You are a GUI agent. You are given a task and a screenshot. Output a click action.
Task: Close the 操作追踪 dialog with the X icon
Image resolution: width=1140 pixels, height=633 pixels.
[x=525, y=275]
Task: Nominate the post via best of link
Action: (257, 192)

-*-*-

What you will do -
Return each entry from above without altering a single character.

Written response -
You are a GUI agent. You are given a task and a screenshot. Output a click action.
Task: Close the 操作追踪 dialog with the X icon
Image resolution: width=1140 pixels, height=633 pixels.
[x=525, y=275]
Task: Nominate the post via best of link
Action: (257, 192)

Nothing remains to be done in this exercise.